Une oeuvre sauvée par ses ensembles

           Un concentré d’opéra d’une heure et vingt minutes environ, donné sans entracte. Son intérêt réside surtout dans ses ensembles de toute beauté. D’ailleurs l’interprétation de l’ensemble I Gemelli et de ses solistes les a particulièrement magnifiés. 

          Dans cet opéra, on assiste à l'éloge puis à la chute progressive d’Alcina. Un spectacle mis en espace par Mathilde Etienne qui rend justice au livret d’une façon simple et lisible sans grande recherche ni subtilité : quelques pas de danse, une couverture au sol, etc…

          Heureusement, quelques costumes ont été créés pour l'occasion : celui des plantes matérialisé par une cape transparente du plus bel effet avec ses reflets verts, brillant à la lumière des spots de l’abbatiale, idem pour les étoles bleues.  

          La distribution réunissait de très belles voix notamment le vibrant Emiliano Gonzalez-Toro dans le rôle de Ruggiero ou le passionnant Juan Sancho dans celui de Nettuno et Astolfo, toujours aussi bon acteur que chanteur. 

          Les « petits » rôles aussi étaient bien servis notamment par les voix de Natalie Perez et Cristina Fanelli.

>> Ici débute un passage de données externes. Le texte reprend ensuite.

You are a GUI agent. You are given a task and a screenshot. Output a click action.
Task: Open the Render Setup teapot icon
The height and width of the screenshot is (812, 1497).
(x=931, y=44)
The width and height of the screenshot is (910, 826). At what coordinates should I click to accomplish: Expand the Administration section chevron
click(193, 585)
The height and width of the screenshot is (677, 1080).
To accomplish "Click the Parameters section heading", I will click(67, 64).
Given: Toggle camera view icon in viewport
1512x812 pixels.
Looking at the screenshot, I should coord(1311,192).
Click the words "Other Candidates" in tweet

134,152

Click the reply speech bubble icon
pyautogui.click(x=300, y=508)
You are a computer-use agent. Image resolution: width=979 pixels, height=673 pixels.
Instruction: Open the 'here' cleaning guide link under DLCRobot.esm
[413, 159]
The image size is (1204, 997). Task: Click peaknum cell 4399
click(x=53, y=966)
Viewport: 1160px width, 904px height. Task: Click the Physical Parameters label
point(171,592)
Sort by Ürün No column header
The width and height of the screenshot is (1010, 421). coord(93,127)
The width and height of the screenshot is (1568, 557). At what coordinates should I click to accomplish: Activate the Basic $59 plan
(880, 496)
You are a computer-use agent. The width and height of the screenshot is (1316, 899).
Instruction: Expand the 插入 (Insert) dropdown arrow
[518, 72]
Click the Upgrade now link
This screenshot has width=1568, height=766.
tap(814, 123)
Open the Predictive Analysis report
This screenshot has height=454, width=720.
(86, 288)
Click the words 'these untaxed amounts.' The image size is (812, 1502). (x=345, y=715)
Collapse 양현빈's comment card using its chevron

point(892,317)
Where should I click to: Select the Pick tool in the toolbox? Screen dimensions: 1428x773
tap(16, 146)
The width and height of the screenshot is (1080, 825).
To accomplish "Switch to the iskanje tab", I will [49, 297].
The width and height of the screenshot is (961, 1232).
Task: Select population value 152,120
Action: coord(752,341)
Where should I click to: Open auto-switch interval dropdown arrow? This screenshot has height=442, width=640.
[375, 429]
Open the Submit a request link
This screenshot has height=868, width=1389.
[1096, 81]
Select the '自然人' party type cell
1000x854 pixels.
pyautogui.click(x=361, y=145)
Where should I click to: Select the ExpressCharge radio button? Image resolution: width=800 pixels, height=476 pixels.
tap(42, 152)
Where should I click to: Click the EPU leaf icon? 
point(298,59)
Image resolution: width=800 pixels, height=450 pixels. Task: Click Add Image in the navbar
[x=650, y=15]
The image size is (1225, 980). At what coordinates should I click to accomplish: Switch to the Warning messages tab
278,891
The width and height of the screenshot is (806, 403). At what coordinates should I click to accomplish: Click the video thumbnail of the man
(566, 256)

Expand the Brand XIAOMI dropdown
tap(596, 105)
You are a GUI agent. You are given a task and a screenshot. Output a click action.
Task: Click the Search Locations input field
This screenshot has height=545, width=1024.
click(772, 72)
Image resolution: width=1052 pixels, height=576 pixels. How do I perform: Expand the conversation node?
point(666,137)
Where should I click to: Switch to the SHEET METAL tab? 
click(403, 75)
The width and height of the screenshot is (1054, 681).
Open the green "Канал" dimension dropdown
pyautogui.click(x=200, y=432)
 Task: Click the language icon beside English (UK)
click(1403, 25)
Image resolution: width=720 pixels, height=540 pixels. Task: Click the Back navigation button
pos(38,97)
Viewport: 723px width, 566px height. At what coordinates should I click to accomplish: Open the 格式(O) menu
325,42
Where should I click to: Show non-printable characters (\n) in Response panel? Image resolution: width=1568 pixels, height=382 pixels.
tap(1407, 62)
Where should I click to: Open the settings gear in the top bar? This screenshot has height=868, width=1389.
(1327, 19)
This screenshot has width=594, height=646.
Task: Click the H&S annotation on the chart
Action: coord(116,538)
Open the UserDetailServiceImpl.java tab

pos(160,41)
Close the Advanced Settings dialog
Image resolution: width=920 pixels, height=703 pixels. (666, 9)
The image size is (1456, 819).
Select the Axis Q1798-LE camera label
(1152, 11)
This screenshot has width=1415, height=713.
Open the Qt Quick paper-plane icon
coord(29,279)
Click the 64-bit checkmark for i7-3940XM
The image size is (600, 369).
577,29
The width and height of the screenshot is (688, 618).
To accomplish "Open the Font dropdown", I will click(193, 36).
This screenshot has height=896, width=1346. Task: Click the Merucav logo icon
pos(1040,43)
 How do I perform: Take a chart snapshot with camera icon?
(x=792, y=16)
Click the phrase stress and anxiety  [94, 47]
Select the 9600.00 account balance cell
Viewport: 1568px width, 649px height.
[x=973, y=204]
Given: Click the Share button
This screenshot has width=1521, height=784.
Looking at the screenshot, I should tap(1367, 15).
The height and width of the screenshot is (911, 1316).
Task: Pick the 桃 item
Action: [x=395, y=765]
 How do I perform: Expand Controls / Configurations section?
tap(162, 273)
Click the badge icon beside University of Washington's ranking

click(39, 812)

Il n’y avait guère que la jeune soprano Amandine Sanchez qui manquait d’assurance et de conviction. Il faut dire qu'elle remplaçant au pied levé la soprano Mathilde Etienne souffrante.

          Convaincante prestation de la mezzo-soprano Lorrie Garcia qui incarnait la perfide Melissa avec son timbre sombre et sa véhémence. Seule Alix Le Saux, dans le rôle d'Alcina, nous a moyennement convaincu avec son timbre et son émission bien étranges et pas vraiment agréables. 

          A part quelques beaux ensembles, l'oeuvre est uniquement constituée de récitatifs accompagnés qui ont pu conduire certains spectateurs à un ennui certain. Cette Alcina de Francesca Caccini, mise à l'honneur sous couvert de parité, a certes le mérite d'être jouée et entendue mais est loin d'être un chef-d'oeuvre. 

                                        Ruggero Meli

Quelques photos du spectacle photos copyright Bertrand Pichène

LA MANDORLE

45e FESTIVAL D'AMBRONAY    

DIMANCHE 15 SEPTEMBRE 2024 - 11H00 salle Monteverdi

AMBRONAY JEUNES TALENTS : La Mandorle

"Rivalité franco-italienne"

Prélude, Allemande, Sarabande, Gavotte, Gigue, Menuet en trio 

I- Lentement - Allegro - Lent II - Allegro III - Piano IV - Allegro 

Allegro 2. Adagio 3. Presto - Adagio 4. Allegro 5.Adagio 6. Allegro 7. Allegro 

1. Larghetto - Adagio 2. Allegro 3. Adagio 4. Allegro

Ensemble La Mandorle  :
Victoire Delnatte, hautbois 

Clotilde Sors, violon 

Camille Sors, violoncelle  

Élodie Brzustowski, théorbe, guitare baroque

Fougueuse jeunesse

          Quatre jeunes filles fougueuses sont venues défendre la musique baroque italienne et française dans un programme savamment conçu pour mettre en exergue les influences de ces deux pays en Europe. Couperin côtoyait Haendel, Vivaldi ou de Visée avec des pièces venues brouiller les cartes de nos certitudes au point de ne plus savoir de quel style ou compositeur il s’agissait. Comme la pièce de Vivaldi qui ne ressemblait pas à du Vivaldi. 

          La bonne surprise est venue d’une chaconne de de Visée et son avant-dernier mouvement : une délicieuse sucrerie absolument irrésistible. 

          Un concert qui donne du punch, servi brillamment par quatre talentueuses artistes. Leur ensemble : La Mandorle, un nom à retenir.